Enuresis kan worden bepaald door 3 factoren:
- Altijd arrousal probleem: niet wakker worden van aandrang van volle blaas;
- Soms een te klein plasvolume / overactieve blaas;
- Soms nachtelijke polyurie: tekort aan vasopressineproductie ’s nachts.

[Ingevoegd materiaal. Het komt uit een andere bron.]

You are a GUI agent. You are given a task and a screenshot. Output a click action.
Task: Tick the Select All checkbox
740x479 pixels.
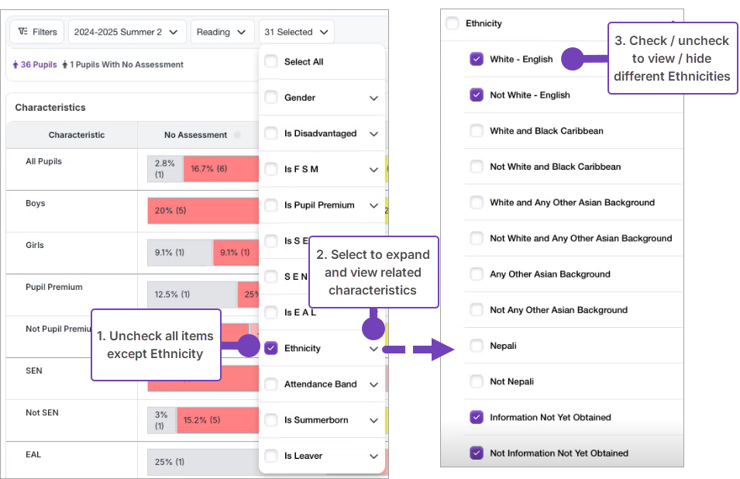tap(271, 62)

Afhankelijk van de oorzaak / oorzaken moet de aanpak gekozen worden om falen en teleurstelling te voorkomen. Maak hierbij gebruik van de POH-jeugd of overweeg verwijzing naar de (gespecialiseerd verpleegkundige van de) JGZ, gezien zowel tijdsbelasting, keuze in aanpak, educatieve mogelijkheden als follow-up.
Diagnostiek
- Anamnese (2) en lichamelijk onderzoek (4);
- Plasdagboeken;
- Meting nachtelijke urineproductie;
- Op indicatie: uitsluiten UWI.
Alarmsymptomen
- Aanwijzingen UWI: dipstick (evt verwijzing huisarts). Gezien hoge valspositiviteit van dipstick: bij afwijkende dipstick altijd kweek https://www.nhg.org/standaarden/samenvatting/urineweginfecties
- Aanwijzingen urologische afwijkingen: verwijzen kinderarts;
- Aanwijzingen ontwikkelingsstoornis/-problematiek (zoals ontwikkelingsachterstand, aandachts- en concentratiestoornis, of informatieverwerkingsprobleem): verwijzing POH-jeugd of, indien geen POH-jeugd aanwezig: basis-GGZ;
- Aanwijzingen voor seksueel misbruik / trauma / life-event.
Behandeling
- Altijd educatie en uitleg over arrousalprobleem;
- Op indicatie: bij klein plasvolume en nachtelijke polyurie verdere evaluatie;
- Door huisarts: indien multifactoriële etiologie laagdrempelig evaluatie en begeleiding door POH-jeugd, JGZ of kinderarts. Gezien complexiteit geen verwijzing naar gemeenteloket.
Verwachtingenmanagement
- Uitleg zindelijkheid ontwikkelingsproces dat bij het ene kind trager verloopt dan bij het andere. Normaal is zindelijkheid bereikt tussen 2,5- en 5,5-jarige leeftijd;
- Uitleg belang participatie van het kind: bij onvoldoende intrinsieke motivatie zal elke aanpak van incontinentie en enuresis gezien worden als straf en niet nuttig blijken.